§ **Task directions**
Please reproduce the lines of the entries from the one containing "You are a GUI" through the end, inclusive, leaving out the pictures.

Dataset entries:
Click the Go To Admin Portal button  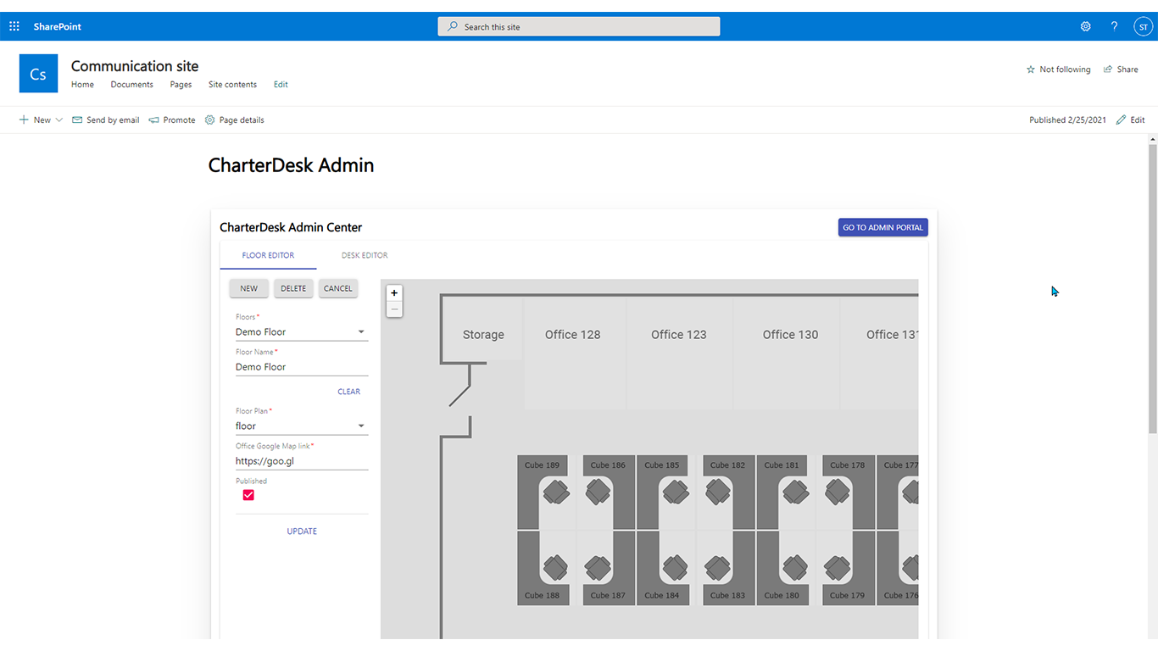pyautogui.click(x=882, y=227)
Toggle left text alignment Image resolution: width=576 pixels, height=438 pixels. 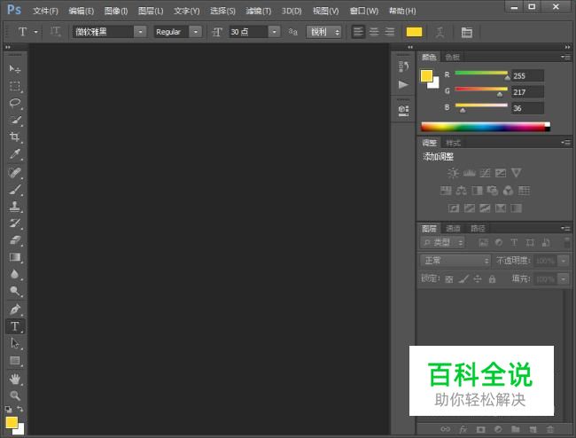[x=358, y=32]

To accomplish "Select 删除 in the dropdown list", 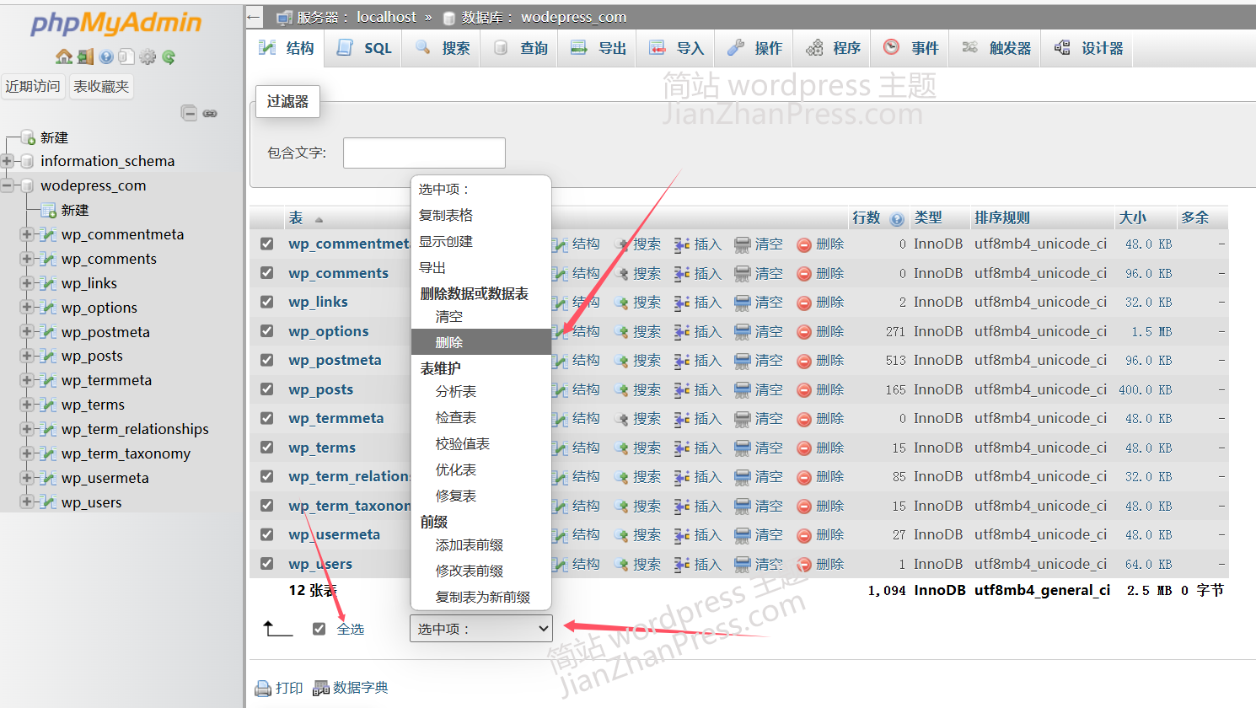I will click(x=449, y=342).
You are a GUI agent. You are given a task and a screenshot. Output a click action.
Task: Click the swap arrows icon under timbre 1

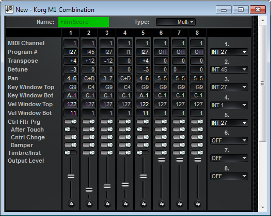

§ **Full answer**
You are a GUI agent. You are given a task and a screenshot. Output a click action.
Task: Click the swap arrows icon under timbre 1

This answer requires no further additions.